Stored items:
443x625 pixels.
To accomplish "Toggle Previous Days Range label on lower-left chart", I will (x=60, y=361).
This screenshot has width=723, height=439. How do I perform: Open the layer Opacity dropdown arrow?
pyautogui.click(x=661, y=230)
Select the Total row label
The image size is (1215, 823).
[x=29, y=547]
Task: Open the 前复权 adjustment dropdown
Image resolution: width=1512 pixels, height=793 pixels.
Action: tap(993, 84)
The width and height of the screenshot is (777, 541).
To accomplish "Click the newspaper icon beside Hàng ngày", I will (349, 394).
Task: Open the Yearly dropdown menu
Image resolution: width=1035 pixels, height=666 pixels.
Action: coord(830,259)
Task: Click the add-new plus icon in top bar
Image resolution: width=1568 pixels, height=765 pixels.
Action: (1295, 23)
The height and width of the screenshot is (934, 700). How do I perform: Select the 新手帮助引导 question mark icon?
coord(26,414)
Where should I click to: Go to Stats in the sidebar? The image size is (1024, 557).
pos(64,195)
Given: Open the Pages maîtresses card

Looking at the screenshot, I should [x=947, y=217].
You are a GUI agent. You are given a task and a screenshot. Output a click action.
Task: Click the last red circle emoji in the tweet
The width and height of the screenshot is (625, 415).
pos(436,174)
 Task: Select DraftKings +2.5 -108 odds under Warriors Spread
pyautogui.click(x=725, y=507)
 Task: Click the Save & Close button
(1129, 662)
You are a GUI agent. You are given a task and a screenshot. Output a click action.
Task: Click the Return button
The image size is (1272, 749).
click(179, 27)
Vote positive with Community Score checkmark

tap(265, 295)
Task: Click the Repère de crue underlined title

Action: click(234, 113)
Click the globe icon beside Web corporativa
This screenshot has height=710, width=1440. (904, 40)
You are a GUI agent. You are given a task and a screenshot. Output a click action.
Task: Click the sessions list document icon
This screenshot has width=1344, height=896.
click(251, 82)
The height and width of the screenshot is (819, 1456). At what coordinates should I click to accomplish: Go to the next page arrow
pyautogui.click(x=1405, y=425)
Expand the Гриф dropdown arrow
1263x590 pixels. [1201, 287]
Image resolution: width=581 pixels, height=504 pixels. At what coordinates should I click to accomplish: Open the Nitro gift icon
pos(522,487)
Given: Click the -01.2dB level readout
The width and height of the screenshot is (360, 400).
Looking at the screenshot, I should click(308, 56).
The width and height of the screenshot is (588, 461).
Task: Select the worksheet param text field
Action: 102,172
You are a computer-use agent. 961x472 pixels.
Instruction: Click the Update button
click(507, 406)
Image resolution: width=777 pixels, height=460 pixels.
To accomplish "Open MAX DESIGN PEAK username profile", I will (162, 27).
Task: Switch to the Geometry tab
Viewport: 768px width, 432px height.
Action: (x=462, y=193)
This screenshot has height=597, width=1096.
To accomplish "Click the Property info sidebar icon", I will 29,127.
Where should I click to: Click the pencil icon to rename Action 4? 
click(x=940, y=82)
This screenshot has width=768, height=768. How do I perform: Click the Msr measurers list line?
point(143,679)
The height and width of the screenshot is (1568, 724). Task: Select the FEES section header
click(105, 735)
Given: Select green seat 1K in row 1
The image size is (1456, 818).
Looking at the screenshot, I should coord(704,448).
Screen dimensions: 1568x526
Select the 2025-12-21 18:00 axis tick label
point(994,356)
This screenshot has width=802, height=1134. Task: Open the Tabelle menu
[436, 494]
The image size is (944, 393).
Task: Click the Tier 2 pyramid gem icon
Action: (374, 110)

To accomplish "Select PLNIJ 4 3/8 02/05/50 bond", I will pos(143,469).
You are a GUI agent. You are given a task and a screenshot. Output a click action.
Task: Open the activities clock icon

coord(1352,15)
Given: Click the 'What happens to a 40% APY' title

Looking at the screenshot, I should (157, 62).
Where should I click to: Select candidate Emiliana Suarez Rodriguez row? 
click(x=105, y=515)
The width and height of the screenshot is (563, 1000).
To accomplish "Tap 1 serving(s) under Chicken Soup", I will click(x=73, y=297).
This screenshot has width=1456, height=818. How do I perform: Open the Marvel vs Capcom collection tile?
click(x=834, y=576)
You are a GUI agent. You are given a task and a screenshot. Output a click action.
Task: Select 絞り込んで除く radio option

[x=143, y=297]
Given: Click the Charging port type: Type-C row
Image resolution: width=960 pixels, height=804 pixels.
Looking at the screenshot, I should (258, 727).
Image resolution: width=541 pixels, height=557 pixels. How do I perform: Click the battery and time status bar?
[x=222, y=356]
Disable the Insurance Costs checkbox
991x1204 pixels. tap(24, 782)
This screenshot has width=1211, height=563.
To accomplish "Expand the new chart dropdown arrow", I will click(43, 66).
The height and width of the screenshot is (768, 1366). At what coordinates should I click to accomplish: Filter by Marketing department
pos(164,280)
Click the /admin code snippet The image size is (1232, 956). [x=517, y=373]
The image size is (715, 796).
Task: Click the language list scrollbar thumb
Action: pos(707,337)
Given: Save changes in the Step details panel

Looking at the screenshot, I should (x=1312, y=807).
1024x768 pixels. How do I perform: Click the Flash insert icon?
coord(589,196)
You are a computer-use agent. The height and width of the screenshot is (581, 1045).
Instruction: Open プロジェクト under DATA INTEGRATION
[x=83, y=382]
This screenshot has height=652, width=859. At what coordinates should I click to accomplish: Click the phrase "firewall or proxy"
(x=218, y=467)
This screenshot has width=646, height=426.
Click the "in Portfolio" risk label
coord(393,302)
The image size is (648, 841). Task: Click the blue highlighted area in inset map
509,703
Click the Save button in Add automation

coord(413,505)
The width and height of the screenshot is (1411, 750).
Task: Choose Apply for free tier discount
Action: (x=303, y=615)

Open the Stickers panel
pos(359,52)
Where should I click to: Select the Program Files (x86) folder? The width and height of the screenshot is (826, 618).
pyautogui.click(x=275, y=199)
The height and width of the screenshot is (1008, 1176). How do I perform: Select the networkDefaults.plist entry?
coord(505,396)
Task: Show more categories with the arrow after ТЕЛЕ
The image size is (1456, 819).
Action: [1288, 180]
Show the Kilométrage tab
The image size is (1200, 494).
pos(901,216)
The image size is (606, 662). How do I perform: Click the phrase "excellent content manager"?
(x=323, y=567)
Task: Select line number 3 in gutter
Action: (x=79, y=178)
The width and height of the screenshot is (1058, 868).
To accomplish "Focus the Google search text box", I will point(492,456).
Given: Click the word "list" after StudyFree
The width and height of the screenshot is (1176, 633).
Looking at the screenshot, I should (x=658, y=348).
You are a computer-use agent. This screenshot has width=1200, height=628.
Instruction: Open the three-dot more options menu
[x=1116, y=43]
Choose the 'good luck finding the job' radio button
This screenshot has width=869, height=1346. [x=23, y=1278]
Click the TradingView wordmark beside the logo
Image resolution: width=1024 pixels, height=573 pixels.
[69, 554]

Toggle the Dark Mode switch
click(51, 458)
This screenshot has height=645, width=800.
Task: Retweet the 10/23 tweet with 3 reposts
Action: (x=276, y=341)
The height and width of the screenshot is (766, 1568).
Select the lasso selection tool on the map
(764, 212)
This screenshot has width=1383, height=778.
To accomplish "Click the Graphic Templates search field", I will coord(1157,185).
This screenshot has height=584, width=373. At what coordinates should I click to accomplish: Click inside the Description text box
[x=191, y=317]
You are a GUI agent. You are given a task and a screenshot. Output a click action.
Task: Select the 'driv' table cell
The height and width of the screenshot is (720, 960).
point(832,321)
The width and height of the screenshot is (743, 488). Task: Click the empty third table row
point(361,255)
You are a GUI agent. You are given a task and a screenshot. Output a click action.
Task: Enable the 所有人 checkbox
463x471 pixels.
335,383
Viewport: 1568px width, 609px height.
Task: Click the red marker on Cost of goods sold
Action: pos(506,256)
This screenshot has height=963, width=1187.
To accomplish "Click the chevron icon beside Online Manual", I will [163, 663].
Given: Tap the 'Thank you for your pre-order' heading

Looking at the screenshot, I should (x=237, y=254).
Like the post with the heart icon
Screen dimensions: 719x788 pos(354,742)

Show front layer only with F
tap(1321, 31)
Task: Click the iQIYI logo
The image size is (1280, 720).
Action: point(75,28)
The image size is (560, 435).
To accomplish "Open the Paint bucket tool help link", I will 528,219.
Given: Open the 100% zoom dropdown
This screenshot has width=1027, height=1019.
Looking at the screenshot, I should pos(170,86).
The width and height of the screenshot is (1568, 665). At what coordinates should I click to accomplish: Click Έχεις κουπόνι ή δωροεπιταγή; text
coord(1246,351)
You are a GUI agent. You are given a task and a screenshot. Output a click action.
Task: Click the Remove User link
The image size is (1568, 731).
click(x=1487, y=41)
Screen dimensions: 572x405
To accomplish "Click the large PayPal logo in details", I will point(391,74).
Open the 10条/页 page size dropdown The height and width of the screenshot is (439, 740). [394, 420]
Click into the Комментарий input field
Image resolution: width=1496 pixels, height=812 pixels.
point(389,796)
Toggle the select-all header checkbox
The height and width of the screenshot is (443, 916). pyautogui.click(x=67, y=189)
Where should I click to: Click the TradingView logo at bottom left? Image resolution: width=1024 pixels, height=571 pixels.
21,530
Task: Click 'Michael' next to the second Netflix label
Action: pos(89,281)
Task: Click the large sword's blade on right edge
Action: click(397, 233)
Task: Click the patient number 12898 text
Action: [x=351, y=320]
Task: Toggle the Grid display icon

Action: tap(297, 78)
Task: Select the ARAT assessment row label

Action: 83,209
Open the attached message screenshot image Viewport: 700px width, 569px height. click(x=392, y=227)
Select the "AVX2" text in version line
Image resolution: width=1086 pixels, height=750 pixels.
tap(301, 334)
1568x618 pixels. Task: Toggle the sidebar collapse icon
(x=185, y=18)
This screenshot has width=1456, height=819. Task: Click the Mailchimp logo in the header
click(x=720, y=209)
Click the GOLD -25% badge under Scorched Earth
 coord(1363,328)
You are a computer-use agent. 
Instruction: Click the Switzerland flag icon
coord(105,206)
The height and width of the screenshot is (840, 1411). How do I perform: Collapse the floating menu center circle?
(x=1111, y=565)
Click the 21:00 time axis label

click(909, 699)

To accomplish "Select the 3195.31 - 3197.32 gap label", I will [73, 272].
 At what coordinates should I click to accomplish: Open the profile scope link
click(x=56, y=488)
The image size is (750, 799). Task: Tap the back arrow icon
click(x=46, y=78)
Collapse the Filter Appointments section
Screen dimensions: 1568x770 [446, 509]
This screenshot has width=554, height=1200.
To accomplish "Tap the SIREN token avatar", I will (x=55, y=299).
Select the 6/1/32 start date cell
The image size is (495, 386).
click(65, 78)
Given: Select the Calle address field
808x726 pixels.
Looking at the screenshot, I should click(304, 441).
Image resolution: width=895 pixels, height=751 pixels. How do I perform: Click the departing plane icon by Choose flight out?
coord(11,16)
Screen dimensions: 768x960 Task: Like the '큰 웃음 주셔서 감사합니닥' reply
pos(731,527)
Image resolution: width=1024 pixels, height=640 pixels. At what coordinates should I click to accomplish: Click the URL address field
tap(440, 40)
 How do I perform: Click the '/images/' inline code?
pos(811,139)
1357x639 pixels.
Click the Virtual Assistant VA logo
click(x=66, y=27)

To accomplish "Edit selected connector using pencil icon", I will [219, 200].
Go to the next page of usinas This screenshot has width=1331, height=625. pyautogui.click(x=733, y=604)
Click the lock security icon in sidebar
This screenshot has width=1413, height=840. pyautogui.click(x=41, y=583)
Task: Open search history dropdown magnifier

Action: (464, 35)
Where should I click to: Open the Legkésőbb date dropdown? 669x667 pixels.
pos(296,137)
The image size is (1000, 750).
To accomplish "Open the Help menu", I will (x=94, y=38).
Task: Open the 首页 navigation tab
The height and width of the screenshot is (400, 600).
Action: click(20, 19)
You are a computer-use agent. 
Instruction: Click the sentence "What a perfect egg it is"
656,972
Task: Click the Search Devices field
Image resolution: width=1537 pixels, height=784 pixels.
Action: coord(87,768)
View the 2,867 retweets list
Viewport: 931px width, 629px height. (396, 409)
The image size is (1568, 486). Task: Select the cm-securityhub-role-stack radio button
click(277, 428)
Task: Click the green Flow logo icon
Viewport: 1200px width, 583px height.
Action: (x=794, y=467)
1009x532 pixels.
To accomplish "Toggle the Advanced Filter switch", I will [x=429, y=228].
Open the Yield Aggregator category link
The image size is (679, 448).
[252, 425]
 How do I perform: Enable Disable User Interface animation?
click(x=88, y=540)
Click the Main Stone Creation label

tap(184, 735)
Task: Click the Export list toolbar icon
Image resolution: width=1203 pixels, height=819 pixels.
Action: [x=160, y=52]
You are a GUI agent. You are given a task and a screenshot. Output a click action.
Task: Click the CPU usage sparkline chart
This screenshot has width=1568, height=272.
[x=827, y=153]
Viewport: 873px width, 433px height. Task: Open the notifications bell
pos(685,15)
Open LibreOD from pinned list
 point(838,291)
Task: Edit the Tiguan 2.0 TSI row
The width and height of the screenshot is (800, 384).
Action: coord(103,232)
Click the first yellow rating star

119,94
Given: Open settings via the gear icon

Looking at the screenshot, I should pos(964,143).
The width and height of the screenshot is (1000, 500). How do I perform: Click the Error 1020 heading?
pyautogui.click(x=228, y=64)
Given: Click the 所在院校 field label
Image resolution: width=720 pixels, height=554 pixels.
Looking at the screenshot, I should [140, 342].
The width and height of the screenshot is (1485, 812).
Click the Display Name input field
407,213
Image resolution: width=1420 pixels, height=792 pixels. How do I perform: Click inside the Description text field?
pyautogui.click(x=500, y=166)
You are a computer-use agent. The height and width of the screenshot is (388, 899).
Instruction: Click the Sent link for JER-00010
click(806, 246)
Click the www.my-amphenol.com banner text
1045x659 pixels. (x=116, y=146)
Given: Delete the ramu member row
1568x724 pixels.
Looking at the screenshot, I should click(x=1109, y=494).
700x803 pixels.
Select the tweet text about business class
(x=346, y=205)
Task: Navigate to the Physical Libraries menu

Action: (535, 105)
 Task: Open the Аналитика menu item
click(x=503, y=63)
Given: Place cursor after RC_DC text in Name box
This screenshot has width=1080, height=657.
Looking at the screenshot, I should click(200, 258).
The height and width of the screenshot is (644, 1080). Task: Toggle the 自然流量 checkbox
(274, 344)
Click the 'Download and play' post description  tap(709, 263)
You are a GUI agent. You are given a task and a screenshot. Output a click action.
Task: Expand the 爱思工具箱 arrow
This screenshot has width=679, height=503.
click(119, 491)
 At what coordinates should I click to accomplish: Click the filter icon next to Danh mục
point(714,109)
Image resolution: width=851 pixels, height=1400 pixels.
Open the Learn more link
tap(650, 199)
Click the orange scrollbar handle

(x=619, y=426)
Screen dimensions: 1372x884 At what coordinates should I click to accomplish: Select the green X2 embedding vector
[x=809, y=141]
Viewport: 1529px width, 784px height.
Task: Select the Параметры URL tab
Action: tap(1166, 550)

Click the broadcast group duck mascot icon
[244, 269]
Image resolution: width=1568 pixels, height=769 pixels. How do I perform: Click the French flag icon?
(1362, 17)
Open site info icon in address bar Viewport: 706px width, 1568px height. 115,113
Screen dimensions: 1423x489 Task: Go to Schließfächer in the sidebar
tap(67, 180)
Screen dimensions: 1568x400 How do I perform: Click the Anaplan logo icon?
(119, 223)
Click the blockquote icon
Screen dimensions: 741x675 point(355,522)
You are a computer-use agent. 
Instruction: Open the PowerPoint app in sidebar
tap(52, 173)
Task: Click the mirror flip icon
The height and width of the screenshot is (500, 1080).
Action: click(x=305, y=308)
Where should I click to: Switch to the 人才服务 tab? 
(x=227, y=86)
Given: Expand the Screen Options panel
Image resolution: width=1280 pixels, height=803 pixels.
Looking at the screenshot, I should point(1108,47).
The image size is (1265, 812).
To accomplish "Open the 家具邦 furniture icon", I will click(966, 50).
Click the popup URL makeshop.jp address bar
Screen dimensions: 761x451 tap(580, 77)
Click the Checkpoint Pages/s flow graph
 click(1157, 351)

[EXERCISE DESCRIPTION]
The lines above, from the first through the one containing "Task: Click the sessions list document icon", must be restated word for word, with nothing added.

[RESPONSE TO THE TASK]
443x625 pixels.
To accomplish "Toggle Previous Days Range label on lower-left chart", I will (x=60, y=361).
This screenshot has width=723, height=439. How do I perform: Open the layer Opacity dropdown arrow?
pyautogui.click(x=661, y=230)
Select the Total row label
The image size is (1215, 823).
[x=29, y=547]
Task: Open the 前复权 adjustment dropdown
Image resolution: width=1512 pixels, height=793 pixels.
Action: tap(993, 84)
The width and height of the screenshot is (777, 541).
To accomplish "Click the newspaper icon beside Hàng ngày", I will (349, 394).
Task: Open the Yearly dropdown menu
Image resolution: width=1035 pixels, height=666 pixels.
Action: coord(830,259)
Task: Click the add-new plus icon in top bar
Image resolution: width=1568 pixels, height=765 pixels.
Action: (1295, 23)
The height and width of the screenshot is (934, 700). How do I perform: Select the 新手帮助引导 question mark icon?
coord(26,414)
Where should I click to: Go to Stats in the sidebar? The image size is (1024, 557).
pos(64,195)
Given: Open the Pages maîtresses card

Looking at the screenshot, I should [x=947, y=217].
You are a GUI agent. You are given a task and a screenshot. Output a click action.
Task: Click the last red circle emoji in the tweet
The width and height of the screenshot is (625, 415).
pos(436,174)
 Task: Select DraftKings +2.5 -108 odds under Warriors Spread
pyautogui.click(x=725, y=507)
 Task: Click the Save & Close button
(1129, 662)
You are a GUI agent. You are given a task and a screenshot. Output a click action.
Task: Click the Return button
The image size is (1272, 749).
click(179, 27)
Vote positive with Community Score checkmark

tap(265, 295)
Task: Click the Repère de crue underlined title

Action: click(234, 113)
Click the globe icon beside Web corporativa
This screenshot has height=710, width=1440. (904, 40)
You are a GUI agent. You are given a task and a screenshot. Output a click action.
Task: Click the sessions list document icon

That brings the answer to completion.